Abstract 15005: Tlr4/py14-Caveolin-1-Mediated Endothelial C-iap2 Expression During Schistosomiasis-Associated Pulmonary Arterial Hypertension

Abstract: Introduction: During schistosomiasis-associated pulmonary arterial hypertension (Sch-PAH), hyperproliferation of abnormal endothelial cells (ECs) contributes to development of severe vascular lesions within the lungs; a life-threatening phenomenon that remains with no target therapy. Hypothesis: Here, we found that antigenic molecules from the major etiological agent of Sch-PAH, i.e., S. mansoni , amplify the secretion of the antiapoptotic protein c-IAP2 via TLR4-pY14Cav-1 signaling pathway, which we hypothesized to contribute to generation of an EC memory of survival and severity of PAH. Methods/Results: Cav-1 deficiency via shedding of extracellular vesicles (EVs) leads to survival of an apoptosis-resistant EC phenotype during idiopathic PAH. Similarly, S. mansoni egg antigens also reduced lung EC-Cav-1 expression, suggesting that Cav-1 also plays a role during pathogen-associated PAH. Cav-1 depletion via EVs precedes its phosphorylation at residue Tyr14 (pY14Cav-1), which in turn, contributes to EV loading. Among apoptotic regulators, IAPs have been found as a cargo of EVs in different conditions, including in TLR4-activated cells. Accordingly, our data indicates that S. mansoni egg antigen p40 also activated TLR4/NFkB-mediated signaling, inducing c-IAP2 expression and a time-dependent phosphorylation of Cav-1 in human lung microvascular EC (HMVEC-L: 228.2 +/- 38.28% of control; p<0.05; n=4). Moreover, although Sm-p40 alone was unable to induce shedding of EVs, combination with NFkB-associated proinflammatory mediators (TNF-α, IL-6, and ATP), significantly increased EV shedding by HMVEC-L, suggesting that S. mansoni may epigenetically prime ECs, but co-factors are required to induce EV shedding.
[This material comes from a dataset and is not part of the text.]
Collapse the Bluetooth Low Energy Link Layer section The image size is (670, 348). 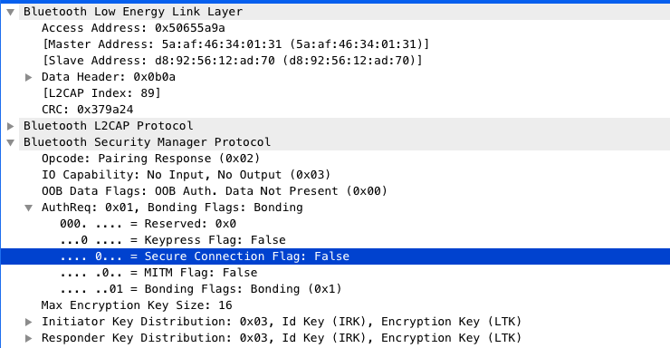(x=11, y=12)
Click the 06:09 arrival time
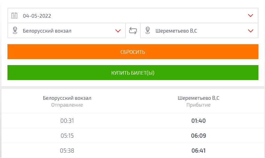The image size is (265, 158). point(198,136)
Finally, Sch-PAH model using EC- Cav1 -/- mice ( End-scl.Cre ERT2 ;Rosa mt/mg ;Cav1 fl/fl ) revealed that Cav-1 absence led to accumulation of eggs within the lungs and loss of eGFP+ cells, indicating that EC-Cav-1 phosphorylation may be required to development of Sch-PAH. Conclusions: Our data suggest that S. mansoni -induced pY14Cav-1 is associated to expression of the anti-apoptotic c-IAP2 protein, which may be critical for prolonged survival of a pathogenic EC phenotype during the development of Sch-PAH.